Hemingway, co-author of the acclaimed Justice on Trial (2019), explores at length COVID-inspired changes to voting procedures; unprecedented—and, in many cases, indiscriminate—use of mail-in ballots; Democratic operative-cum-attorney Marc Elias’s extensive campaign of election litigation; Facebook mogul Mark Zuckerberg’s massive (in excess of $400 million) donations to the Center for Tech and Civic Life and other nonprofit groups to increase turnout of Democratic voters, especially in battleground states; ballot harvesting; glaring vote-counting anomalies and irregularities in key counties; rampant media bias; unprecedented social media censorship; and other elements of the 2020 debacle. 

Whether these factors explain Joe Biden’s 125,000 vote margin in four pivotal swing states is anyone’s guess, but there is plenty of fuel for speculation. In that regard, John Fund’s and Hans von Spakovsky’s detailed monograph, Our Broken Elections (2021), from Encounter Books, is a useful prescription for restoring integrity (and battered public trust) in future elections.

Merry Christmas!

Jessica Hooten Wilson

Following C.S. Lewis’s advice to read three old books for every new one you read, let me recommend some old books that I read this year and cannot stop sharing. While Lewis is referring to ancient and medieval texts, I’m merely asking we reach back into the last century. All of these titles I read this year.

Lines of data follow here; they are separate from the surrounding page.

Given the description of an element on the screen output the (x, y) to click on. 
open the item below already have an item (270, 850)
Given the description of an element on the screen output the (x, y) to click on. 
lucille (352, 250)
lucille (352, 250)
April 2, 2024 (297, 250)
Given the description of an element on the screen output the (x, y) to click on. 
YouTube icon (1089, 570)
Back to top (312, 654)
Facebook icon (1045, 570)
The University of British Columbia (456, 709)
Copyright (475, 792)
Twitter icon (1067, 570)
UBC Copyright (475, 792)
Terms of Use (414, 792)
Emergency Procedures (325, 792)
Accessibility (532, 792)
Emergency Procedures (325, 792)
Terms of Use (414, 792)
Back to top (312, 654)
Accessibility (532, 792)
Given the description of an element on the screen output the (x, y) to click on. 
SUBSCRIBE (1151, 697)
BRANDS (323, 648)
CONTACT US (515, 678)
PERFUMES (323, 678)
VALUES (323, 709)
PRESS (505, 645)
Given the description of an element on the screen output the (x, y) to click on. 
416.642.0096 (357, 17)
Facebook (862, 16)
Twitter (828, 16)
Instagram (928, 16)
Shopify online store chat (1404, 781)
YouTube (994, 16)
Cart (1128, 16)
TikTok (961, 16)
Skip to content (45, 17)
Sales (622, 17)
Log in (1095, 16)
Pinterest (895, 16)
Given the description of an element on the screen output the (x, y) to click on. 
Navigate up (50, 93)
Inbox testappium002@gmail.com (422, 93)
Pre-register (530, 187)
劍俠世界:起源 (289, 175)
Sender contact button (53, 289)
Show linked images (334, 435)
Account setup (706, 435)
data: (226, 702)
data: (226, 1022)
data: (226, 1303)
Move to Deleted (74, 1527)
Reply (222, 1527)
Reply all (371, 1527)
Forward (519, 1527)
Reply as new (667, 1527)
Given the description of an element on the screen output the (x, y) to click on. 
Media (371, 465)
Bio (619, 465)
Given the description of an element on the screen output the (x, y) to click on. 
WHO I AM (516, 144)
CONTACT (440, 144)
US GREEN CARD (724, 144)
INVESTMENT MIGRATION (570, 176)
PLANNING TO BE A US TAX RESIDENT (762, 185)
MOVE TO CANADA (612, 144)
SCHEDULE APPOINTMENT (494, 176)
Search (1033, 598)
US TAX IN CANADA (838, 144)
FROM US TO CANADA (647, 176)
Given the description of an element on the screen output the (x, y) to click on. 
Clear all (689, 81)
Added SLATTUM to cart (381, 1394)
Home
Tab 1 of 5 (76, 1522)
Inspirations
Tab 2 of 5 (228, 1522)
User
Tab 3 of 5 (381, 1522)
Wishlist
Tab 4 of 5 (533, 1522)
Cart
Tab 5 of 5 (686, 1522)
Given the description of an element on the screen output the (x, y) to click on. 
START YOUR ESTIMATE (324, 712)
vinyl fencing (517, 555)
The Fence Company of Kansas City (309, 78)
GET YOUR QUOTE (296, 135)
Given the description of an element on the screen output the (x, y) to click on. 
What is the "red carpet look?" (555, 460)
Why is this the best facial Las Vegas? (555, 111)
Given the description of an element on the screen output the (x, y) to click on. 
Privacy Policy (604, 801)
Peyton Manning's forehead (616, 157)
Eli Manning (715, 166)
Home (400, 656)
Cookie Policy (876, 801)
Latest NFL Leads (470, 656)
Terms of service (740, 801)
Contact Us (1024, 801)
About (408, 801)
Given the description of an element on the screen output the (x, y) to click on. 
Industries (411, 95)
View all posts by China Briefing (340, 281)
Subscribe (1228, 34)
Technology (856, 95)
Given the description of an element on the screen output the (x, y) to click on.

The first book I read in 2021 was The Supper of the Lamb (1969) by Robert Farrar Capon, a lovely meditation on food that reads like a G.K. Chesterton “Tremendous Trifles” essay. The book made me get out an onion with my children and practice attending to its many layers. Its meditations are as sensuous as the recipes.

First published in 1922, Claude McKay’s Harlem Shadows has been republished by Angelico Press with an introduction by James Matthew Wilson. This collection is full of lovely gems, such as “I Know My Soul” and “A Prayer.” McKay converted to Catholicism near the end of his life. He prays, “‘Mid the discordant noises of the day I hear thee calling;/ I stumble as I fare along Earth’s way; keep me from falling.” In these poems, McKay wrestles with the injustice suffered in his earthly life and longs for a transcendental cosmos.

Not as old as the previous two, At the Existentialist Café (2016) by Sarah Bakewell compelled me to order the work of Gadamer, a biography of Simone Weil, and a documentary on Hannah Arendt. She explains phenomenology better than any of my undergraduate philosophy professors did, and she does so through the lives of its proponents. Through this engaging narrative, I became familiar with Heidegger and Husserl, Sartre, and de Beauvoir in ways that were both challenging and elucidating.

This past couple of years, a handful of books came out on Dorothy Sayers: Gina Dalfonzo’s Dorothy and Jack: The Transforming Friendship of Dorothy L. Sayers and C.S. Lewis, Crystal Downing’s Subversive: Christ, Culture, and the Shocking Dorothy L. Sayers, and Colin Duriez’s Dorothy L. Sayers: A Biography (which is in my Audible account awaiting my attention). In addition to these books, let me recommend Sayers’s Peter Wimsey series. I had only read Gaudy Night before this year, but I thoroughly enjoyed Whose Body? (1923), the first story in which she introduces the famed detective. I read it when I came down with Covid, and the novel made me forget my sickness and turn all my attention to the mystery.

Finally, I am looking forward to reading Michial Farmer’s new translation of Gabriel Marcel’s play Thirst (2021), originally performed in 1937. Jenn Frey featured the play on Sacred and Profane Love podcast. Although I read Homo Viator when I studied Walker Percy (Marcel influenced the novelist), this play will be my first venture into Marcel’s creative work. Written prior to World War II, the play is saturated with the fears of the time. I just hope it also exhibits some ways forward.